I make sure everything’s okay with Sadie, then settle into a Formica booth in the Drivers Lounge. I listen to Spanish (the staff) and English (the truckers), send some emails and check Facebook, let my laptop recharge.
I’m the only woman amid a stream of men drifting in and out with duffle bags and Bluetooth earphones and thermoses. They use the paid showers, or sit in the TV room and watch episode after episode of Law & Order: SVU. No one takes advantage of the too-bright game room’s NASCAR and Big Buck Safari video games, but the electronic map by the door sees some action. Two men use a giant trackball to search for their next Flying J and its features – Wi-Fi, restaurant, fax.
It’s twilight, and I look out the window to see a janitor standing stock-still staring at me. He startles when I meet his look, then moves on with his rolling trash can. Twenty minutes later I look out the window and a different man, probably someone waiting while his tank fills, is talking on a cell phone and staring at me. Am I television? Then a youngish man hangs around my booth, seeming like he wants to start a conversation. I don’t look up.
I brush my teeth in the lounge bathroom and retreat to my pod. I savor a glass of Malbec and bite-size Baby Ruth and listen to the sound of trucks idling, then climbing the grade to I-40. I’m in the cars and RVs parking section, which is separated from the trucks section by islands of gas pumps. It’s like being stuck at the kid’s table at Thanksgiving.
I wake up off and on all night, thinking it’s dawn because of the fiercely glowing parking lot lights. Smooth jazz wafts from the loudspeakers by the pumps, but then an idling RV next to me drowns it out.
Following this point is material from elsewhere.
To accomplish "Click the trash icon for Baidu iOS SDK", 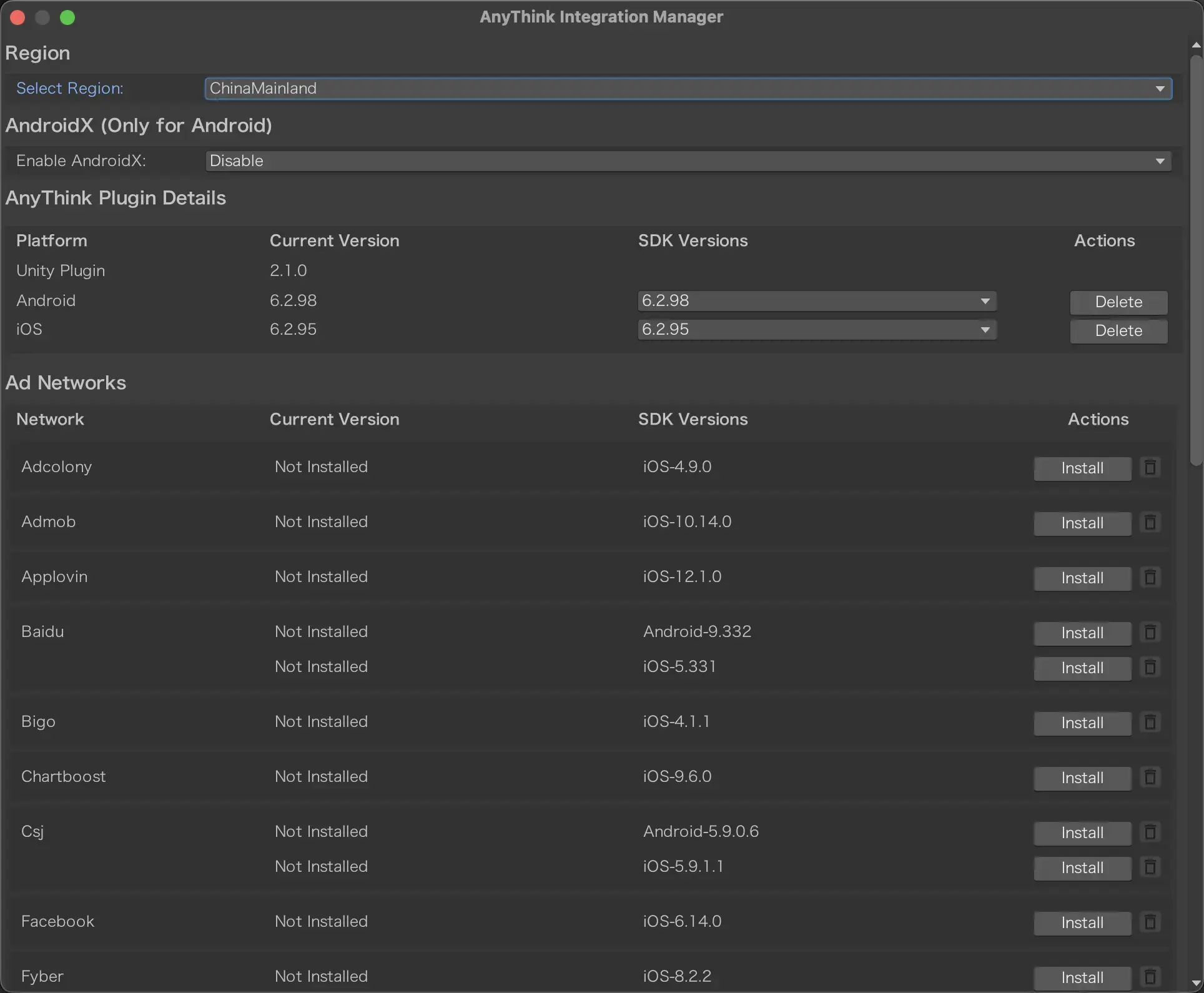I will [1150, 666].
I get back to sleep despite the noise, but bolt upright when Sadie’s heater kicks on next to my head. Means it dropped below 50, and as my pulse slows I tell myself, Good. Now I know the heater works.
Finally it’s actual dawn, so I run my fingers through my hair and crawl out the door. The idling RV is replaced by a correctional facility bus, the kind that transports prisoners.
I try to peek in the windows but they’re dark. I lock Sadie’s door and walk to Denny’s for eggs and hash browns.